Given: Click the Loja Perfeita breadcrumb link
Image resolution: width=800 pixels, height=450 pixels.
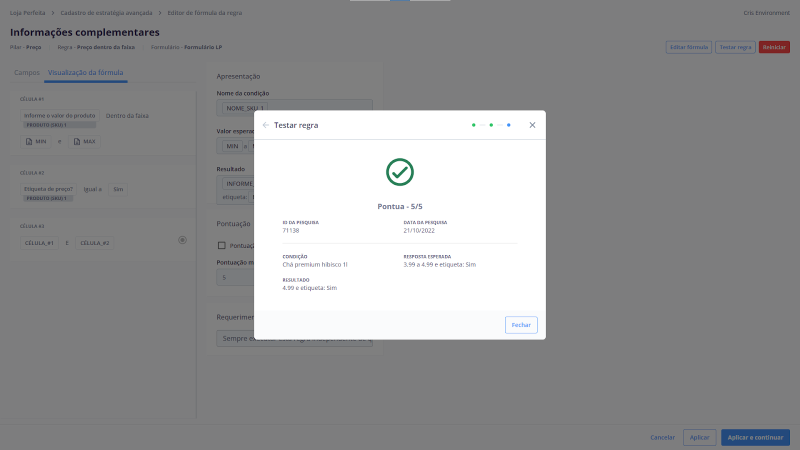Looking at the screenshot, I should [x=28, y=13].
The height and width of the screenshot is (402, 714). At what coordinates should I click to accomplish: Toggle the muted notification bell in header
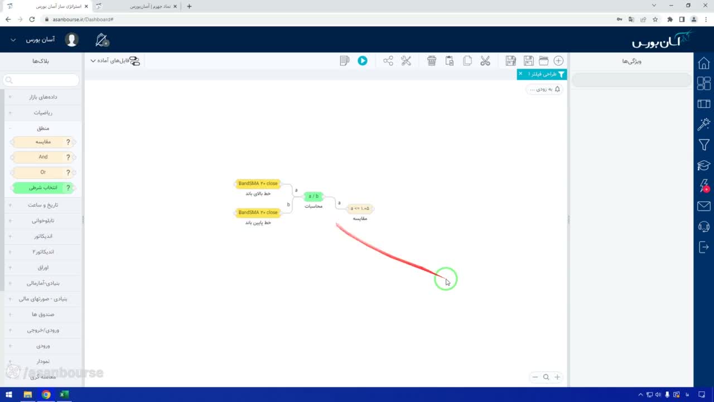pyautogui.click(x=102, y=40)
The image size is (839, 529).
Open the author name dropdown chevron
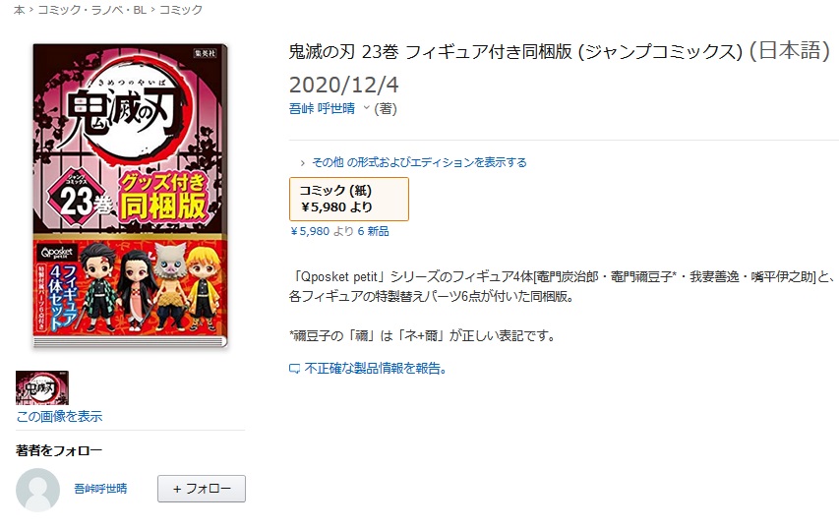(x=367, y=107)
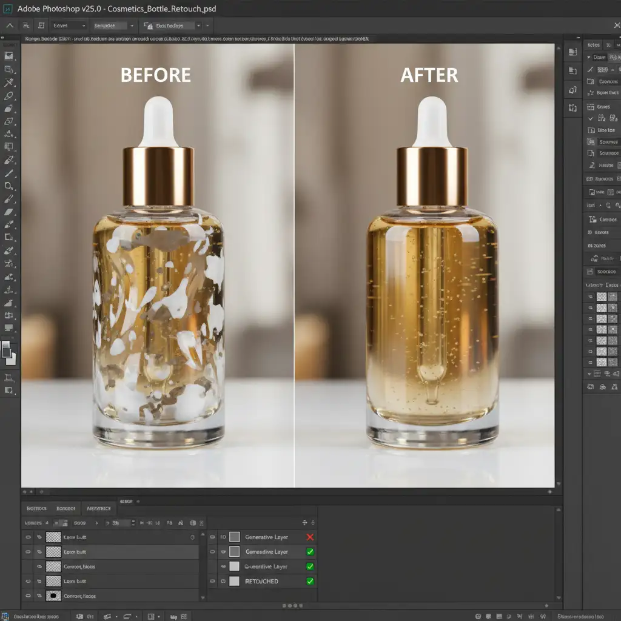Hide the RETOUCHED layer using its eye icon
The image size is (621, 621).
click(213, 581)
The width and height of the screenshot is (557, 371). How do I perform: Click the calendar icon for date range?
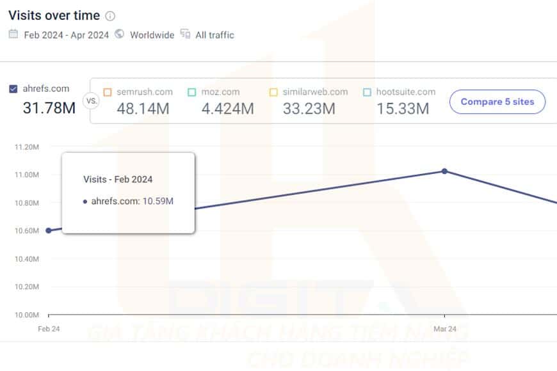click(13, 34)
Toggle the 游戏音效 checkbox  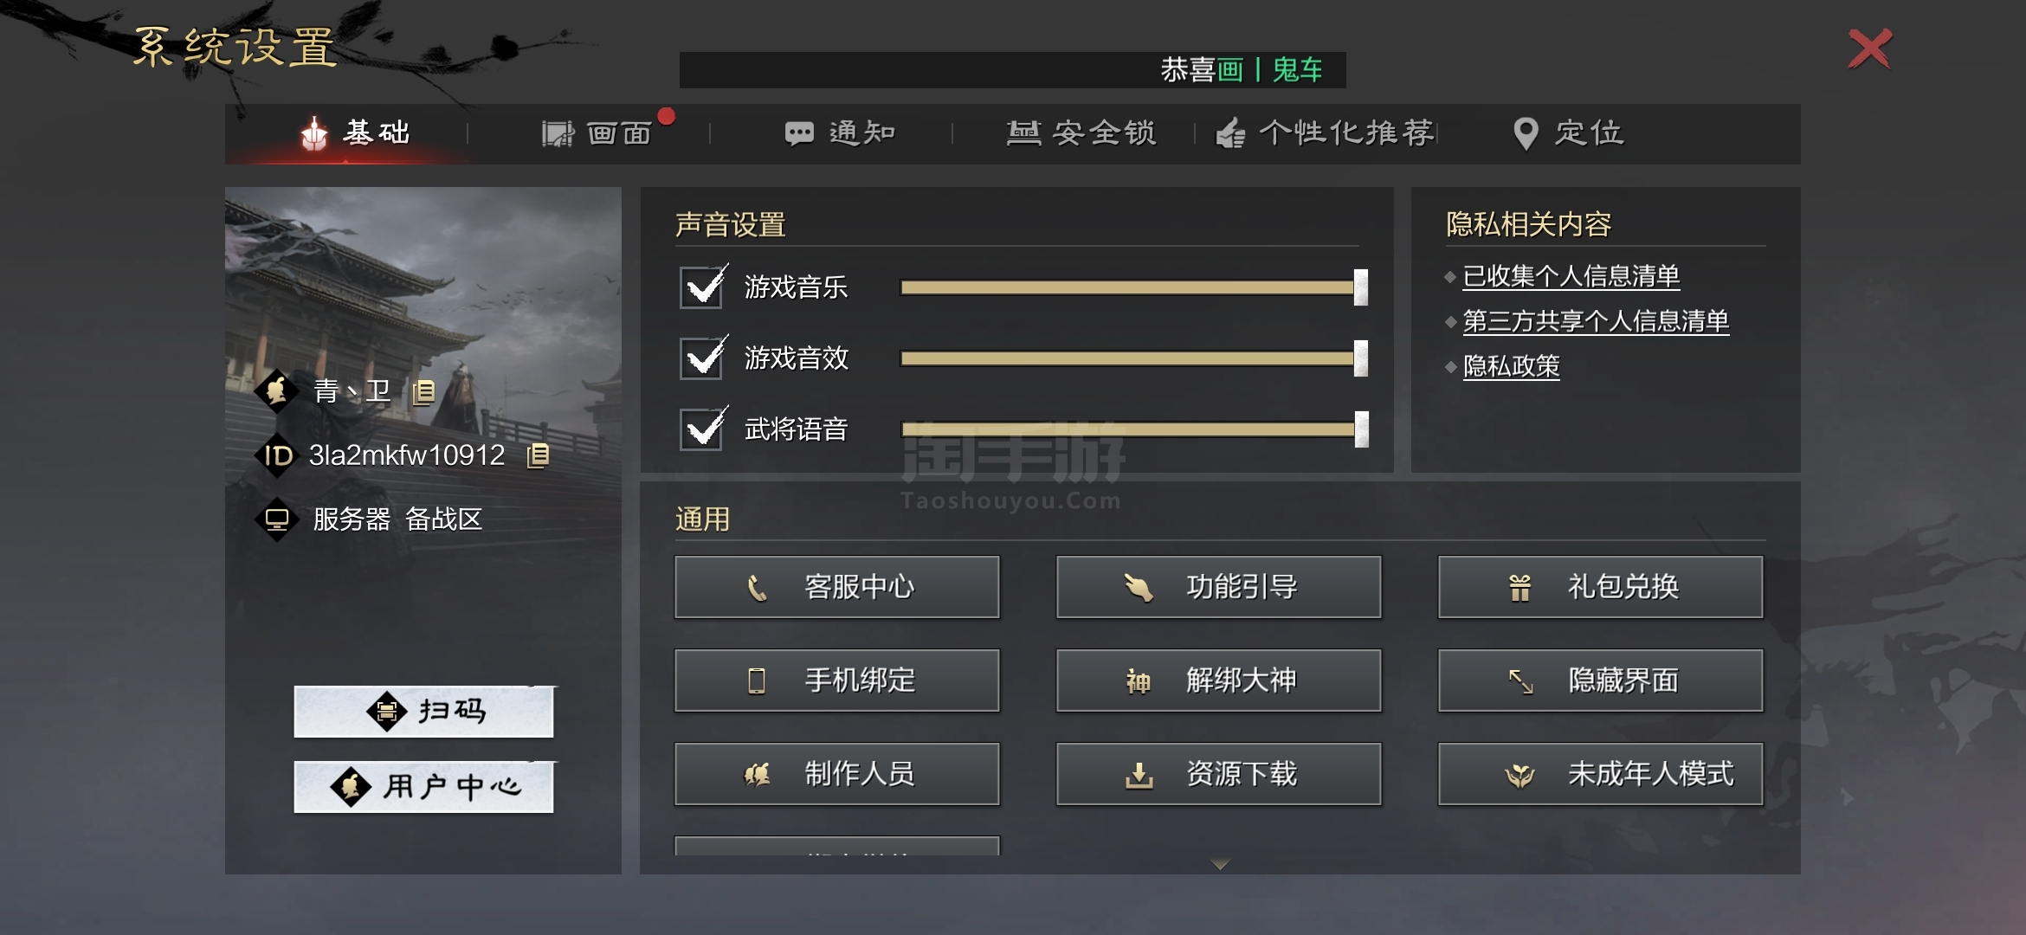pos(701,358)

==

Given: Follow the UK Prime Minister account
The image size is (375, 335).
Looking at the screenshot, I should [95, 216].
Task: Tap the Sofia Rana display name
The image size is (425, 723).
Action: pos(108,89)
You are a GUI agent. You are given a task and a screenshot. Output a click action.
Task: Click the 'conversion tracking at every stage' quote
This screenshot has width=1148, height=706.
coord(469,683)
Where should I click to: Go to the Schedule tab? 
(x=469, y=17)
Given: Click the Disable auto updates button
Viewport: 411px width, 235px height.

--

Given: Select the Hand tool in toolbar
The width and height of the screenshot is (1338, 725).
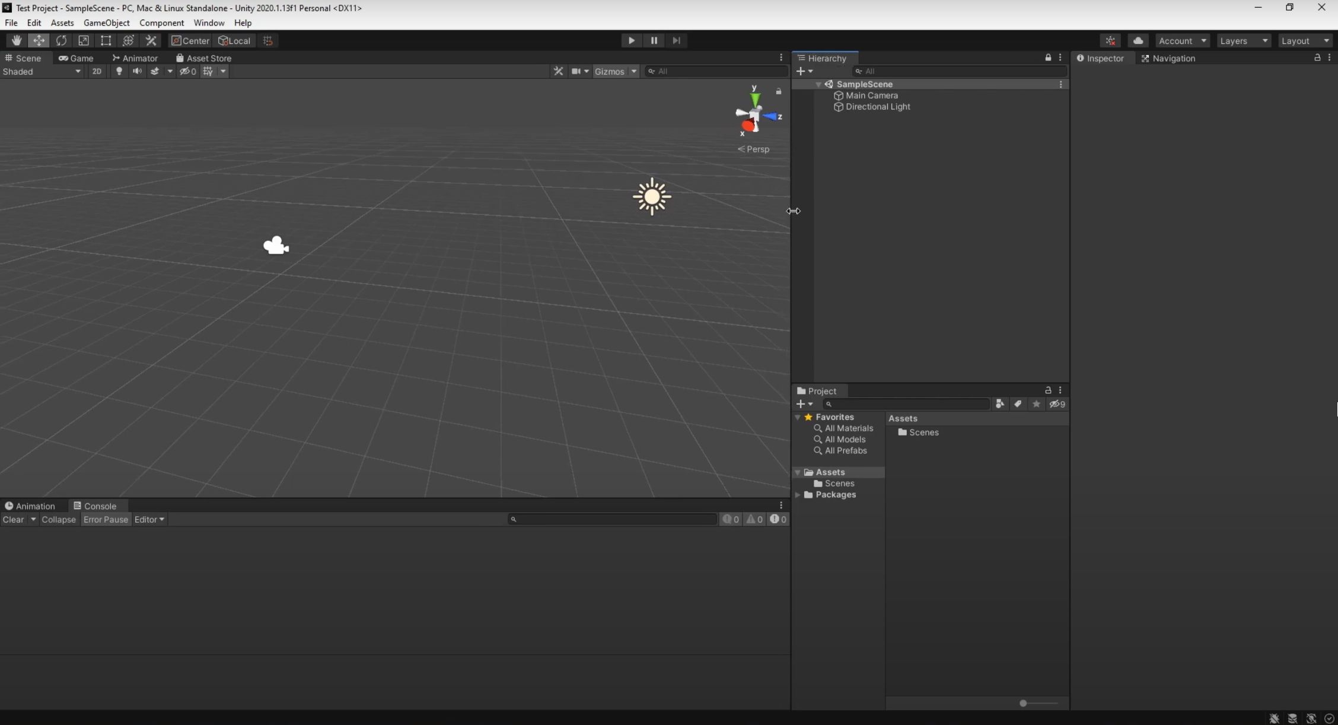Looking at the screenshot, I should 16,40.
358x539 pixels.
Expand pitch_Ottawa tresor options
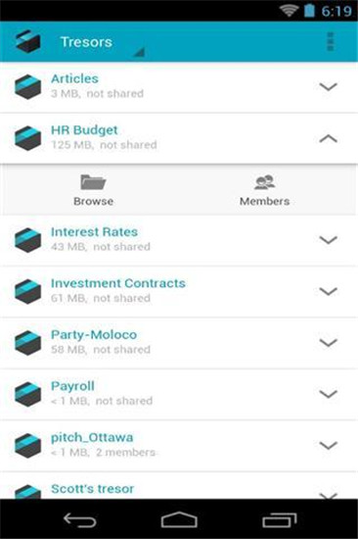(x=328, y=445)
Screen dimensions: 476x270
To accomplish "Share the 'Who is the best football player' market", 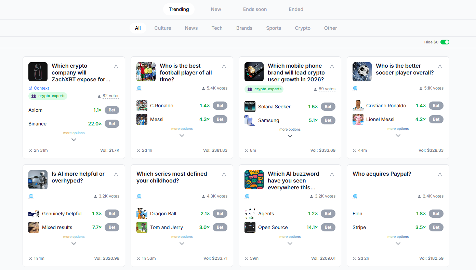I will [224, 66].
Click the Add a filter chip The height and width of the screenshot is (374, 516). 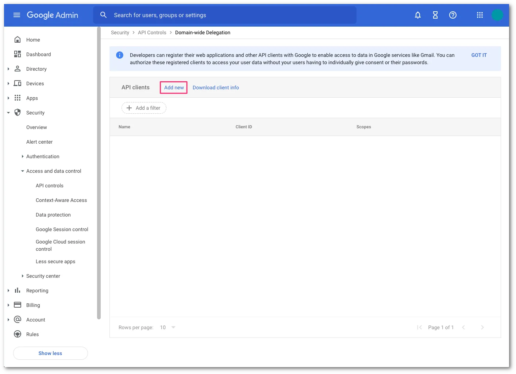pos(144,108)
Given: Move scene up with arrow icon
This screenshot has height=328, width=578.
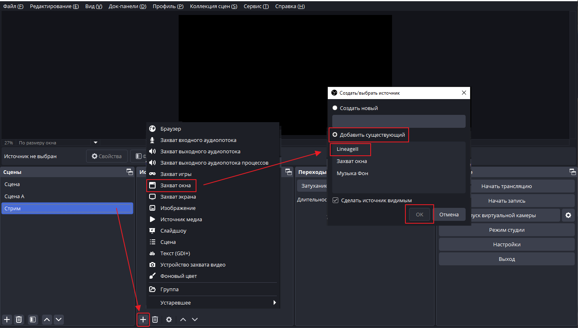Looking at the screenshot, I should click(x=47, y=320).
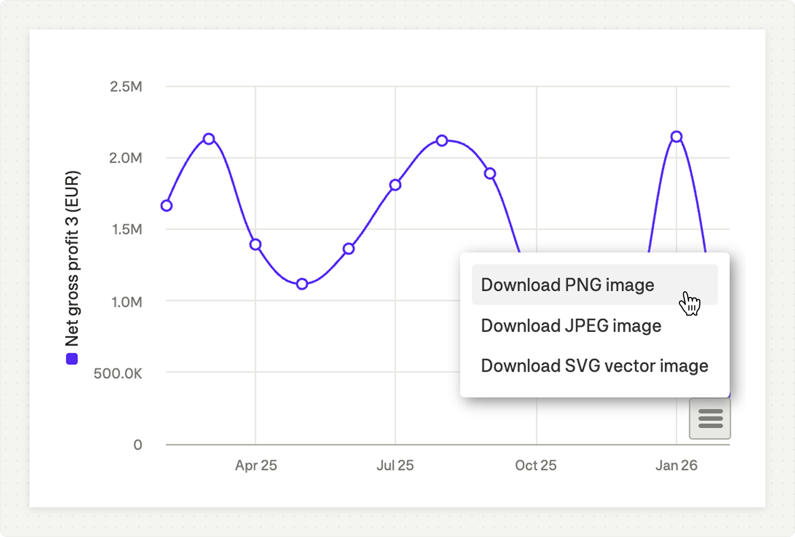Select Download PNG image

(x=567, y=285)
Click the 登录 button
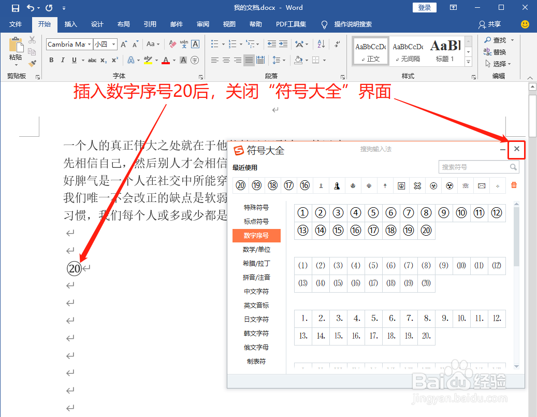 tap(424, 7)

STATED GOAL –
Rewrite the data above between the lines holding "Task: Tap the Sofia Rana display name" and "Viewport: 411px width, 235px height.", inclusive, and shift every coordinate in the answers up by 24. Keep every other part of those lines unchanged.

OUTPUT BELOW –
Task: Tap the Sofia Rana display name
The image size is (425, 723).
Action: pos(132,113)
You are a GUI agent. You are given a task and a screenshot. Output a click action.
Task: Click the 'conversion tracking at every stage' quote
This screenshot has width=1148, height=706.
coord(493,707)
Where should I click to: Go to the Schedule tab? 
(x=493, y=41)
Given: Click the Disable auto updates button
Viewport: 411px width, 235px height.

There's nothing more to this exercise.